By Myrna M. Velasco
Shell Philippines has acquired a power company from the Zamora group, which it targets to use as a corporate vehicle for targeted electricity trading and retailing in the restructured Philippine power sector.
According to a highly placed source privy to the matter, Shell has acquired Manta Energy, Inc., which used to be the retail and marketing arm of Zamora-owned Emerging Power, Inc.
No details had been provided on the terms of the asset acquisition, as well as on the value of the transaction and financial closing.
It has been divulged that Shell’s acquisition of Manta Energy is a strategic move on its planned foray as retail electricity supplier (RES) under the Retail Competition and Open Access (RCOA) policy of the deregulated power market.
The local subsidiary of the Anglo-Dutch firm has excess capacity from power generating capacity that has been supplying the electricity requirements of its Tabangao refinery in Batangas; and that’s what it has been targeting to sell once it secures its RES license.

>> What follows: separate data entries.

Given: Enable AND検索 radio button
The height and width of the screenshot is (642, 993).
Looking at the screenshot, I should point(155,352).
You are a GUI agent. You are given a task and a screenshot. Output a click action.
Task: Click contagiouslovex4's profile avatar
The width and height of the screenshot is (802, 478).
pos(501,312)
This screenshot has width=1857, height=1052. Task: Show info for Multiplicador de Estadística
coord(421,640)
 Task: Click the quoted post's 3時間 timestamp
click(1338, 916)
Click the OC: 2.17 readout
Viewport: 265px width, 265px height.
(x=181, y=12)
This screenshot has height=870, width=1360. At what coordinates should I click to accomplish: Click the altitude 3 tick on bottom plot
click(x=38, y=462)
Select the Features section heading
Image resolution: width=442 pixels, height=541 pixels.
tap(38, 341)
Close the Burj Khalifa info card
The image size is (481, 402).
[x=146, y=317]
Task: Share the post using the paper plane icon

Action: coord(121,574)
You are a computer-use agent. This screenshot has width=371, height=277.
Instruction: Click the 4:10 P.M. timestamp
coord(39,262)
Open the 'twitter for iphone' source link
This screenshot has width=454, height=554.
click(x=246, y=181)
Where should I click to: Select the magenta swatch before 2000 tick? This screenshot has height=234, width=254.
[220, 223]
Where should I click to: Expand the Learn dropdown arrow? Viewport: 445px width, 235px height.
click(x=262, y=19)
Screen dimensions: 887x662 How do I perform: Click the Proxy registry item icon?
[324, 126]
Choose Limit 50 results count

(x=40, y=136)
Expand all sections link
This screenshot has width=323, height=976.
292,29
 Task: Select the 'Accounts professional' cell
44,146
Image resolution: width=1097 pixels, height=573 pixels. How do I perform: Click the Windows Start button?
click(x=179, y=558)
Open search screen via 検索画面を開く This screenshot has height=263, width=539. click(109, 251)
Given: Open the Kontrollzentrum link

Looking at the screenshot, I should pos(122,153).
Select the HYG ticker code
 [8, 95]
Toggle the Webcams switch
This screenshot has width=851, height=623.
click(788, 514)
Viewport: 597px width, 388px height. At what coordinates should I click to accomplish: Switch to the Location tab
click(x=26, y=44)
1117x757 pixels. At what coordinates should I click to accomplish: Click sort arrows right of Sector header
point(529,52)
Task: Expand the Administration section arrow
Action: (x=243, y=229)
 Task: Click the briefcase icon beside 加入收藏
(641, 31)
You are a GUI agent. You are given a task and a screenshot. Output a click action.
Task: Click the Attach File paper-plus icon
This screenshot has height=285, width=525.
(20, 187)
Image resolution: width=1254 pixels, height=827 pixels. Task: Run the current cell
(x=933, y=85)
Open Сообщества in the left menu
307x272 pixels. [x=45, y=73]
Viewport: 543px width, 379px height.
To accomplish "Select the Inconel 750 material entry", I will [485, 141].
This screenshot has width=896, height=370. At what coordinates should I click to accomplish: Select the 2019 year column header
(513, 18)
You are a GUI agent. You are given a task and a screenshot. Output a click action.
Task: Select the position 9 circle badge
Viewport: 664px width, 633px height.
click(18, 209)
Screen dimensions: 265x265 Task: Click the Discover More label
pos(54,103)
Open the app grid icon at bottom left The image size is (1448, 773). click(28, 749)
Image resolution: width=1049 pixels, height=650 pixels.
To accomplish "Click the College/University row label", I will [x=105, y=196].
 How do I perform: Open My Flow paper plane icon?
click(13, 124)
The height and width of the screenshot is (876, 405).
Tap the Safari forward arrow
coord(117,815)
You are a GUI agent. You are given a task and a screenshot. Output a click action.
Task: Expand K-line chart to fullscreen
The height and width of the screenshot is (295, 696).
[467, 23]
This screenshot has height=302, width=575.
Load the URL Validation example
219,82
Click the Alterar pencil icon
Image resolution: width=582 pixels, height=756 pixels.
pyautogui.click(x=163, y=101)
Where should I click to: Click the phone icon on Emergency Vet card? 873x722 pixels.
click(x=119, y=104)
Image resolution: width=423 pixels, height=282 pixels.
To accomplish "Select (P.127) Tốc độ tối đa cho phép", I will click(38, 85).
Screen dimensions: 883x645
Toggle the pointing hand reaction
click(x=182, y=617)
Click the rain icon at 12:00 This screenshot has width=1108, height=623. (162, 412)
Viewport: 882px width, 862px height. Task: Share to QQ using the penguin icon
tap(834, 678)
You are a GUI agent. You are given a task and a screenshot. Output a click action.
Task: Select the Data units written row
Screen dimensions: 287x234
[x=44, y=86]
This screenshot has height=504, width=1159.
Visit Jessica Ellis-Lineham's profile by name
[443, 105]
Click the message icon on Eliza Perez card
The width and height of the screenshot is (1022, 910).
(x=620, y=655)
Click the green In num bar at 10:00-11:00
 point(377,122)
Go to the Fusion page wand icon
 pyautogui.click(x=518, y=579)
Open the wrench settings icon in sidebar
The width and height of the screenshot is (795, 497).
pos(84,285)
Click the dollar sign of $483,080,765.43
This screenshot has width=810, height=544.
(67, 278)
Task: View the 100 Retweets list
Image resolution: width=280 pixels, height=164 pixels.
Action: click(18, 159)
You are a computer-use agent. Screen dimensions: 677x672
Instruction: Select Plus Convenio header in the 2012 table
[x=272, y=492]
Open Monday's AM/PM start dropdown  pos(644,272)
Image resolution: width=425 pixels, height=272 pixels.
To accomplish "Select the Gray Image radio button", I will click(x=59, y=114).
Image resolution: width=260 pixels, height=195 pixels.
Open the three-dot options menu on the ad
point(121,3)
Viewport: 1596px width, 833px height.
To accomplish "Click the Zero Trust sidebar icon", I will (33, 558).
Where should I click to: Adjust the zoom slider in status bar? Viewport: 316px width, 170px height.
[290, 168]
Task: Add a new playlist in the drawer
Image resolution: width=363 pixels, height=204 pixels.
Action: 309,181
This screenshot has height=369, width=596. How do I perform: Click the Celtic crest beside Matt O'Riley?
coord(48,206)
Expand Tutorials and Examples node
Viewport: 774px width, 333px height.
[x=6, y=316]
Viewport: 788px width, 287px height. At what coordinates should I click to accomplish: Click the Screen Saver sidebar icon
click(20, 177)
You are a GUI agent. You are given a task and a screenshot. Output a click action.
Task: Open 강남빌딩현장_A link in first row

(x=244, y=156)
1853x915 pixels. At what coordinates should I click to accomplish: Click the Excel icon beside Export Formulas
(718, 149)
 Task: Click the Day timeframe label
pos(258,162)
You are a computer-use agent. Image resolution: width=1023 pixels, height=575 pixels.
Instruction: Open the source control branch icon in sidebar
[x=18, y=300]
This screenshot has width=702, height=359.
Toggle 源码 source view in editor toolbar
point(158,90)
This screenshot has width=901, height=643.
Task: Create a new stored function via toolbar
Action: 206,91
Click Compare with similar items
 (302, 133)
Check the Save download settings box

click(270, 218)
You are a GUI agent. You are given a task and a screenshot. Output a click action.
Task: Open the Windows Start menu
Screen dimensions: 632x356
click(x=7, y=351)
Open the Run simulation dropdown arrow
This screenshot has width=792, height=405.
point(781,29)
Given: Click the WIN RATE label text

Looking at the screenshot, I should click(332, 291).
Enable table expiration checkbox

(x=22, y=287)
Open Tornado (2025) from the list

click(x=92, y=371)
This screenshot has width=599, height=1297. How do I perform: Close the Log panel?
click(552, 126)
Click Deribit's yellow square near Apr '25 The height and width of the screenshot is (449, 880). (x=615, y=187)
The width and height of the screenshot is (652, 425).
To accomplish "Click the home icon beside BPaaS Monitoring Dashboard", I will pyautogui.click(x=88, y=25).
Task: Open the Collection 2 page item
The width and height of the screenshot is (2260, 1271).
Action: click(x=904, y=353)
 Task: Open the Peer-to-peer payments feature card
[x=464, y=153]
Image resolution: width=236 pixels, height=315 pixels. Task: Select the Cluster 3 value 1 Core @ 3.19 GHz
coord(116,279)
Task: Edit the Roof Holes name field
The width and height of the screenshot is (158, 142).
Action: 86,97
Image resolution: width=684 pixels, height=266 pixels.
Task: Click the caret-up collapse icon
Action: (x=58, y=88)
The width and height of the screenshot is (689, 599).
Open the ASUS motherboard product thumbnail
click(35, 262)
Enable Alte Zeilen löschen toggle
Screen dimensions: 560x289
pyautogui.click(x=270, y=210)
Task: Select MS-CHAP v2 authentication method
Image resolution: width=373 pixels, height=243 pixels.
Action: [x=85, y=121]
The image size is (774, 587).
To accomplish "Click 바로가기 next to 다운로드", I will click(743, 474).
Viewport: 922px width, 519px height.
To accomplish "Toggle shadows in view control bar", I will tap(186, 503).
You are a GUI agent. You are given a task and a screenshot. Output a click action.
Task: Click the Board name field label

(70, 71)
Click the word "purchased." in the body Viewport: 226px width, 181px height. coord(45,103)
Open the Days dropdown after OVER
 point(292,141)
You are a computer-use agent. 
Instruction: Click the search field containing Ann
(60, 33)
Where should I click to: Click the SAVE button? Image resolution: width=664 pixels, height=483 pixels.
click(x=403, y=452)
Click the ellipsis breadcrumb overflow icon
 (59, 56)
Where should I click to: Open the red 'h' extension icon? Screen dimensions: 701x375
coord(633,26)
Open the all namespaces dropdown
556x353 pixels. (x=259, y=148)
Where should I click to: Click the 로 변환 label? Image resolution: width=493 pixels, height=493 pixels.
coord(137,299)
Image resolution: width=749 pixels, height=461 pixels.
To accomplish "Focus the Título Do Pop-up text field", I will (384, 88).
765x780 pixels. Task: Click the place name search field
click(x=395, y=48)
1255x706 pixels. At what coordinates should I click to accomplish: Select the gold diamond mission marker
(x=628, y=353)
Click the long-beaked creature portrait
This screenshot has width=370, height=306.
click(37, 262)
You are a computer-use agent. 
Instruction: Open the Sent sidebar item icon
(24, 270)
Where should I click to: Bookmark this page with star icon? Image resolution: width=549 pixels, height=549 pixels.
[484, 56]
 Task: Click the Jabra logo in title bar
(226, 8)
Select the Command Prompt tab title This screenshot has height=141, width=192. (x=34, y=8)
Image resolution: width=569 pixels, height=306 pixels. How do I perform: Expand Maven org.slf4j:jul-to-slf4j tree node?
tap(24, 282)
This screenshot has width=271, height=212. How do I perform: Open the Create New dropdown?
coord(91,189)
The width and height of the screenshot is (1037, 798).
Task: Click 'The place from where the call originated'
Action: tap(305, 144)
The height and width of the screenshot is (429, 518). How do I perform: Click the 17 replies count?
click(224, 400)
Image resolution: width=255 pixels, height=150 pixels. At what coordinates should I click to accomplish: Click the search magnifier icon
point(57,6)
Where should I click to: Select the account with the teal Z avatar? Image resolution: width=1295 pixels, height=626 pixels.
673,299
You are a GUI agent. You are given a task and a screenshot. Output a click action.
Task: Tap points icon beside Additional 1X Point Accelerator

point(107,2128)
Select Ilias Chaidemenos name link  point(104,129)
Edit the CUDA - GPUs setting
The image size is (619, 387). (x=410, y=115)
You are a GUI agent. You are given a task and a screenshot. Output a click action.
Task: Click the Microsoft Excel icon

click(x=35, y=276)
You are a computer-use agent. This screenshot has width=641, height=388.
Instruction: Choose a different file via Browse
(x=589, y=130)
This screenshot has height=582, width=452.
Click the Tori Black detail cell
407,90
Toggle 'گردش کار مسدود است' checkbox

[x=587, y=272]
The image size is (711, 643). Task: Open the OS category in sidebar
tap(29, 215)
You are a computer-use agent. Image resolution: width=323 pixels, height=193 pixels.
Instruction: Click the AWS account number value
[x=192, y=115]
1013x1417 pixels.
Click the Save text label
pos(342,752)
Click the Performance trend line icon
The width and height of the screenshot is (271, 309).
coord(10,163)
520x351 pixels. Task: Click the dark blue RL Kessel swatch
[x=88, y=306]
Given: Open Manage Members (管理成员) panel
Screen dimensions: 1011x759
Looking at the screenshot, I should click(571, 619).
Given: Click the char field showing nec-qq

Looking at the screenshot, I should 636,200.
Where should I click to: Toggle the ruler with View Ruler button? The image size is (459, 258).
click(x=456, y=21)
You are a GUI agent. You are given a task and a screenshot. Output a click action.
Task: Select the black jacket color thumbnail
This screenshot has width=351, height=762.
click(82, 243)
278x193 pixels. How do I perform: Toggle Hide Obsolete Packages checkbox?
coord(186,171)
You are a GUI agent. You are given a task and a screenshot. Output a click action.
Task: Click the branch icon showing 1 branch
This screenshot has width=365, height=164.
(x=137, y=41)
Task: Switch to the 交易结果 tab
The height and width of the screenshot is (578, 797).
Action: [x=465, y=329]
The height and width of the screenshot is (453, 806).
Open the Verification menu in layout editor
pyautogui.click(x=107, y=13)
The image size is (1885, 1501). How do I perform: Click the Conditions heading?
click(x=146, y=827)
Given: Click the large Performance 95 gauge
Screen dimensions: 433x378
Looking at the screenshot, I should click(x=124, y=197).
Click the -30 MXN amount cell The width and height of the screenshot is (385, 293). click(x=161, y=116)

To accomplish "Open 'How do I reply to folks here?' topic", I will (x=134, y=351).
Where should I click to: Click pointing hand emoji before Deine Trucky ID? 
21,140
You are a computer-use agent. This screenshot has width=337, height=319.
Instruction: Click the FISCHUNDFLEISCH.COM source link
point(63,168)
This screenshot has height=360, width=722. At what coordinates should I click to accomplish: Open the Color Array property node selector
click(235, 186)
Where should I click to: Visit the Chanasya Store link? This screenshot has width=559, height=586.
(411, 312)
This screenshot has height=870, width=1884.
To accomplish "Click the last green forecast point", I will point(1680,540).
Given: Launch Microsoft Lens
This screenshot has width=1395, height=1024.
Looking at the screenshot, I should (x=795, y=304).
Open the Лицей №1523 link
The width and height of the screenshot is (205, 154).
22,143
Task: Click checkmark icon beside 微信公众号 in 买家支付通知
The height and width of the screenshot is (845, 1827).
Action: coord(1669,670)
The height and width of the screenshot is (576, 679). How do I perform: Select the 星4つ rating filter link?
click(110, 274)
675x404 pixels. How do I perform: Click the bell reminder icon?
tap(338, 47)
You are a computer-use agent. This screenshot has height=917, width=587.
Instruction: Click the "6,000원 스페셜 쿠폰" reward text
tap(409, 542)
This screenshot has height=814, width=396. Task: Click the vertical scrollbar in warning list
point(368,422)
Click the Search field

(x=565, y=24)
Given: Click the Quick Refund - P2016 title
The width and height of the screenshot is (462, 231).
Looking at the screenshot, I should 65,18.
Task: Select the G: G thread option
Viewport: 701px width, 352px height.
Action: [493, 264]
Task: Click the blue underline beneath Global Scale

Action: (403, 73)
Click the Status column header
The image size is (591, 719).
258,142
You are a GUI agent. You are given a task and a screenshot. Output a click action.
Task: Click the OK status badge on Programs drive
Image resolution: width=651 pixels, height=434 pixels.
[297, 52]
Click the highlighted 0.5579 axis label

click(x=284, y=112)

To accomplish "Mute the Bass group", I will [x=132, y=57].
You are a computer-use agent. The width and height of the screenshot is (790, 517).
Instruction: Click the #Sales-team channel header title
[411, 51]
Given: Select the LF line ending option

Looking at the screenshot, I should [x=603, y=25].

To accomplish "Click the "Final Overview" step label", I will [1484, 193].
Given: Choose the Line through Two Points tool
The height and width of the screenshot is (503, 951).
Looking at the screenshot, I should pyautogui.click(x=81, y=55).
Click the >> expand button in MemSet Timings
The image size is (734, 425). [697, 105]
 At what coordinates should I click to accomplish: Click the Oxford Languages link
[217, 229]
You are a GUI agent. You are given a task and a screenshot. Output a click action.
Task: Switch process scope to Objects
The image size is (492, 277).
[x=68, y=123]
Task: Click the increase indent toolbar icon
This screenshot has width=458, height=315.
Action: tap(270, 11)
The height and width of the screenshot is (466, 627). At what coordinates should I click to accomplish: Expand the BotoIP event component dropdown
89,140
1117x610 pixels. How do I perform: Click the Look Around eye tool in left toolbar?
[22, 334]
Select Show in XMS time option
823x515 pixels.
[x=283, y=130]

It has to be noted that the Energy Regulatory Commission (ERC) has just recently resumed the processing of RES licenses – and that is seen as a good opening also for Shell to become part of the chunk of the market that will be supplying to contestable customers or those end-users that can already exercise power of choice in contracting for their electricity needs.
In 2017, Shell has amended its articles of incorporation to widen the base of its operations, including target to register as a trading participant in the Wholesale Electricity Spot Market.
Beyond the capacity that it would be able to sell from excess capacity at its refinery, Shell Philippines also had previous plans to venture into renewable energy (RE) installations – although this is a space that it is still experimenting on at its own facilities for now.
The Netherlands-headquartered parent firm of Shell had previously unveiled targets of US$1.0-billion capital outlay yearly for planned RE ventures under its “new energies” business segment.
Principally, the “new energies” investment terrain is also one of the longer-term focus that its Philippine operations would be pushing ahead – primarily for prospects in RE technologies such as solar and wind farm developments or hydropower, including those in the off-grid areas.
The targeted clean energy investments will complement the multinational energy giant’s hydrocarbons business, which is dominated by gas.
Such investment trajectory, it was noted, would be part of the firm’s strategy to keep pace with the goal of the Paris climate change pact on lowering carbon emissions of energy systems.